7. New Storage Controllers

Storage controllers have traditionally been the gatekeepers between storage, compute and applications. But the newest crop sometimes come with built-in analytics.

“Advanced storage controllers have been developed to provide high performance for storage functions key to analytic workloads, including compression, RAID and encryption,” said Clodoaldo Barrera, chief technical strategist, IBM Storage.

8. NVMe

NVMe brings the necessary speed to data transport mechanisms closer to the velocity of modern processors and flash architectures. Products already on the market incorporating it, run up to six times faster when it comes random and sequential read/write performance. Although we are still in the early stages of its evolution in storage, it is fast becoming an industry standard, and it is being added to switched fabric. Developers are figuring out ways to utilize it throughout the entire storage array stack. Thus, you will soon see NVMe in frontend, internal and backend applications.
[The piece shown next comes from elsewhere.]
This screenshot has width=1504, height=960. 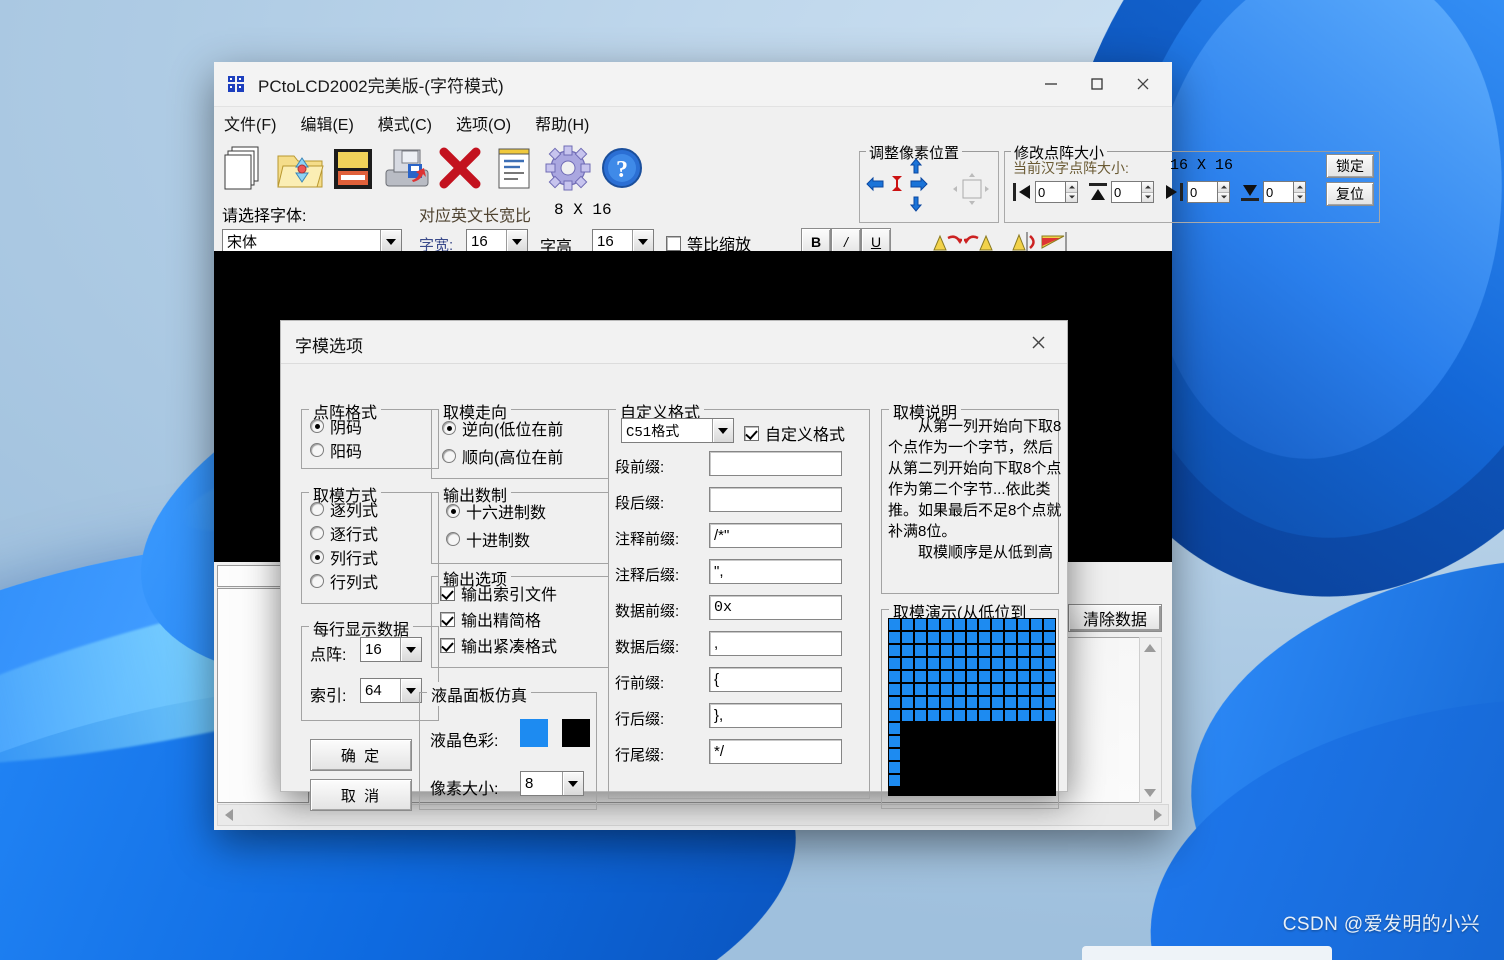 What do you see at coordinates (1072, 192) in the screenshot?
I see `left-offset-spin-buttons` at bounding box center [1072, 192].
“The quest for performance has led to innovation across the entire storage data path; the industry has developed a low latency data protocol, NVMe, to replace SCSI, and will shortly see the delivery of NVMe over a switched fabric,” said Barrera. “Analytic applications are becoming mission critical, and there is a need for the business continuity functions that storage provides for database environments, including snapshots and synchronous and asynchronous data replication.”

9. Beware Further Silos

For decades now, cautions about erecting silos have gone unheeded. As soon as a new tool or platform comes along, yet another silo gets set up. Unfortunately, the temptation is strong to create multiple storage environments for analytics applications. Many of these depend on high performance or are introduced by data scientists who want to manage their own data, including storage, said Barrera. That may be OK until the application becomes mission critical.

“Most app owners are not able to provide their own business continuity, security and privacy facilities,” he said. “Astute IT teams will get out in front of application demand by identifying the analytics tools desired, and providing a managed storage environment that complies with enterprise needs but still allows data scientists the experience they want.”

10. Real-Time or Not?

Everyone wants speed. Everyone demands the best possible performance. But not application needs it. And few can afford to add high-end systems everywhere indiscriminately. It’s the same with analytics. Most would want real-time analytics. Banks may certainly need it, and so might huge e-commerce sites. But not everyone by a long shot.

“Storage systems are designed to provide optimized solutions for specific application workloads and use cases,” said Paul Speciale, vice president of product management at Scality. “As such, it’s important to design big data solutions appropriately for real-time analytics access patterns.”

The Hadoop File System (HDFS) is often best for real-time analysis of unstructured data. However, when you are dealing with longer-term archival storage, an object storage solution such as the Scality RING may be more efficient. Aligning the right type of storage with the use-case, workload tiers is the proper approach for big data analytics.

Drew Robb
Drew Robb
Drew Robb is a contributing writer for Datamation, Enterprise Storage Forum, eSecurity Planet, Channel Insider, and eWeek. He has been reporting on all areas of IT for more than 25 years. He has a degree from the University of Strathclyde UK (USUK), and lives in the Tampa Bay area of Florida.